**SUPPLIED MATERIAL**.
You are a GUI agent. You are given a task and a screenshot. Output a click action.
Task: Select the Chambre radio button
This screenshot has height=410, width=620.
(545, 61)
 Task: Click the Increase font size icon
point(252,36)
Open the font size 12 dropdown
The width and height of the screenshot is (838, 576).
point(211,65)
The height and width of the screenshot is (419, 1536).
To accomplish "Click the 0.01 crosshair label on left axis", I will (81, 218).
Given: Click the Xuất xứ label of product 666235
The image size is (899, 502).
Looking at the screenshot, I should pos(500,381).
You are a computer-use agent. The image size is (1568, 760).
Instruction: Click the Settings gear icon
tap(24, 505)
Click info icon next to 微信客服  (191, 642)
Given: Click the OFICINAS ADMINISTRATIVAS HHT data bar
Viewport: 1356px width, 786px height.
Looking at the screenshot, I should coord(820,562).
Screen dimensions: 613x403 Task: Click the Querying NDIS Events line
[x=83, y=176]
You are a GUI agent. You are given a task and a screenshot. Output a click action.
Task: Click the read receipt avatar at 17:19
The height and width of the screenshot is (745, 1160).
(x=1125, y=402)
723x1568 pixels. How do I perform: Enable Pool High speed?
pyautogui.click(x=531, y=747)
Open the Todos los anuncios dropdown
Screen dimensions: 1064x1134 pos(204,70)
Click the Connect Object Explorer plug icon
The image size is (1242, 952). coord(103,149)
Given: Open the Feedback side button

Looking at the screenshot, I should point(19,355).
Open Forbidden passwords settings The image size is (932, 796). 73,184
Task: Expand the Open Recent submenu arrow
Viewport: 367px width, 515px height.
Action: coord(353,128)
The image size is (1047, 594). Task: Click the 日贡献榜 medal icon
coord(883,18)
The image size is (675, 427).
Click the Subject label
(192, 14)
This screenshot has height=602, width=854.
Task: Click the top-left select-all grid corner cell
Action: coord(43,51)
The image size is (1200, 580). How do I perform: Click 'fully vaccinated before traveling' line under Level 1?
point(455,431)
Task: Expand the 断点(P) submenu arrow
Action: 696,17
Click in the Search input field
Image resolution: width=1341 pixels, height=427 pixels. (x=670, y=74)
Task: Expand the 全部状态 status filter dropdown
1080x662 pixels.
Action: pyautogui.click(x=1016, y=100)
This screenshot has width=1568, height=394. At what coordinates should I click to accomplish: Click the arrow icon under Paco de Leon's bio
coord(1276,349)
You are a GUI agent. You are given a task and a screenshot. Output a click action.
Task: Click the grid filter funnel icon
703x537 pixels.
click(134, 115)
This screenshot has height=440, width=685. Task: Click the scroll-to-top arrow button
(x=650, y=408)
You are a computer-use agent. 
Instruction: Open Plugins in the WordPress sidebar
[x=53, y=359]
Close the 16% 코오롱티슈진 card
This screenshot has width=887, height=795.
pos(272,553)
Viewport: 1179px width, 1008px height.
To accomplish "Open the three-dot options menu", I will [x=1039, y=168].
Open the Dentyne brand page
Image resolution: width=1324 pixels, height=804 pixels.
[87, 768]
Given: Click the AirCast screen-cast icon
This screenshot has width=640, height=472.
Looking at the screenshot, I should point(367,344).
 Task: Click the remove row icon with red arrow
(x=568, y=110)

**EXERCISE OBJECTIVE**. The required result is an exact repeat of the records above from the line containing "Task: Click the grid filter funnel icon" to their final line.

**PROBLEM SOLUTION**.
Task: Click the grid filter funnel icon
703x537 pixels.
click(134, 115)
This screenshot has height=440, width=685. Task: Click the scroll-to-top arrow button
(x=650, y=408)
You are a computer-use agent. 
Instruction: Open Plugins in the WordPress sidebar
[x=53, y=359]
Close the 16% 코오롱티슈진 card
This screenshot has width=887, height=795.
pos(272,553)
Viewport: 1179px width, 1008px height.
To accomplish "Open the three-dot options menu", I will [x=1039, y=168].
Open the Dentyne brand page
Image resolution: width=1324 pixels, height=804 pixels.
[87, 768]
Given: Click the AirCast screen-cast icon
This screenshot has width=640, height=472.
Looking at the screenshot, I should point(367,344).
 Task: Click the remove row icon with red arrow
(x=568, y=110)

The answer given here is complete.